Reproduce all of the data exactly.
________________________________________
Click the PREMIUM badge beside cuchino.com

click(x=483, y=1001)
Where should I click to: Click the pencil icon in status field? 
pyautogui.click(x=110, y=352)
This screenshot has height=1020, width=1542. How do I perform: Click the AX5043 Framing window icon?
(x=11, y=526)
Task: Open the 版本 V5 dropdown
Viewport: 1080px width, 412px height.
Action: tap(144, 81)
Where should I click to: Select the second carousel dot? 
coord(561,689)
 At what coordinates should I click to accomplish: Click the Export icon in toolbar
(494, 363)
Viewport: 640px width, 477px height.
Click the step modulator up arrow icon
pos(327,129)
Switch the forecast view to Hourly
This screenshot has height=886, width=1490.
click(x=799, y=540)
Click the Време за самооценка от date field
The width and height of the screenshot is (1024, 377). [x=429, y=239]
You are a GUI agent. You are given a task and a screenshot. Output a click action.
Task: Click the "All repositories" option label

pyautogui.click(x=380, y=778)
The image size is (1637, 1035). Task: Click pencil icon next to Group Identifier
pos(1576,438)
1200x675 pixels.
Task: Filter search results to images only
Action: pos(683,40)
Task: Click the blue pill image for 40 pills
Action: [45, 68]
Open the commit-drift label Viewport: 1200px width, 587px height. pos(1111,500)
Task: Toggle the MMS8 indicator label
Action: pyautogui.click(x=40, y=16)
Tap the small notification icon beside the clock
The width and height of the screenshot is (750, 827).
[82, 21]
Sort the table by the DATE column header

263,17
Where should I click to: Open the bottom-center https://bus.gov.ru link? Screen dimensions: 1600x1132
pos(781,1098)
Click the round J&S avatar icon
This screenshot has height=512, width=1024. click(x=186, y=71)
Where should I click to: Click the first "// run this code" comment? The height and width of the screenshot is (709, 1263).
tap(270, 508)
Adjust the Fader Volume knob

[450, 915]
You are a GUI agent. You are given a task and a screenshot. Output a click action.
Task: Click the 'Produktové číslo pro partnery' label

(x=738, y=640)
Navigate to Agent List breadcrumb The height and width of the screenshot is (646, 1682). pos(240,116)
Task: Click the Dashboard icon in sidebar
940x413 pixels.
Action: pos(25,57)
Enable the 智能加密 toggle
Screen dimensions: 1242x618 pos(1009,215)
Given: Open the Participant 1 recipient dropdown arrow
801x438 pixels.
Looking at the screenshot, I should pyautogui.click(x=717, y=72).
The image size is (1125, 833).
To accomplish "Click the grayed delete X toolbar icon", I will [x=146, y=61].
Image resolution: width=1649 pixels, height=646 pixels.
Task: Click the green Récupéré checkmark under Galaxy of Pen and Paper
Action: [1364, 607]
________________________________________
> [Your response]
Click the PREMIUM badge beside cuchino.com

click(x=483, y=1001)
Where should I click to: Click the pencil icon in status field? 
pyautogui.click(x=110, y=352)
This screenshot has height=1020, width=1542. How do I perform: Click the AX5043 Framing window icon?
(x=11, y=526)
Task: Open the 版本 V5 dropdown
Viewport: 1080px width, 412px height.
Action: tap(144, 81)
Where should I click to: Select the second carousel dot? 
coord(561,689)
 At what coordinates should I click to accomplish: Click the Export icon in toolbar
(494, 363)
Viewport: 640px width, 477px height.
Click the step modulator up arrow icon
pos(327,129)
Switch the forecast view to Hourly
This screenshot has height=886, width=1490.
click(x=799, y=540)
Click the Време за самооценка от date field
The width and height of the screenshot is (1024, 377). [x=429, y=239]
You are a GUI agent. You are given a task and a screenshot. Output a click action.
Task: Click the "All repositories" option label

pyautogui.click(x=380, y=778)
The image size is (1637, 1035). Task: Click pencil icon next to Group Identifier
pos(1576,438)
1200x675 pixels.
Task: Filter search results to images only
Action: pos(683,40)
Task: Click the blue pill image for 40 pills
Action: [45, 68]
Open the commit-drift label Viewport: 1200px width, 587px height. pos(1111,500)
Task: Toggle the MMS8 indicator label
Action: pyautogui.click(x=40, y=16)
Tap the small notification icon beside the clock
The width and height of the screenshot is (750, 827).
[82, 21]
Sort the table by the DATE column header

263,17
Where should I click to: Open the bottom-center https://bus.gov.ru link? Screen dimensions: 1600x1132
pos(781,1098)
Click the round J&S avatar icon
This screenshot has height=512, width=1024. click(x=186, y=71)
Where should I click to: Click the first "// run this code" comment? The height and width of the screenshot is (709, 1263).
tap(270, 508)
Adjust the Fader Volume knob

[450, 915]
You are a GUI agent. You are given a task and a screenshot. Output a click action.
Task: Click the 'Produktové číslo pro partnery' label

(x=738, y=640)
Navigate to Agent List breadcrumb The height and width of the screenshot is (646, 1682). pos(240,116)
Task: Click the Dashboard icon in sidebar
940x413 pixels.
Action: pos(25,57)
Enable the 智能加密 toggle
Screen dimensions: 1242x618 pos(1009,215)
Given: Open the Participant 1 recipient dropdown arrow
801x438 pixels.
Looking at the screenshot, I should pyautogui.click(x=717, y=72).
The image size is (1125, 833).
To accomplish "Click the grayed delete X toolbar icon", I will [x=146, y=61].
Image resolution: width=1649 pixels, height=646 pixels.
Task: Click the green Récupéré checkmark under Galaxy of Pen and Paper
Action: [1364, 607]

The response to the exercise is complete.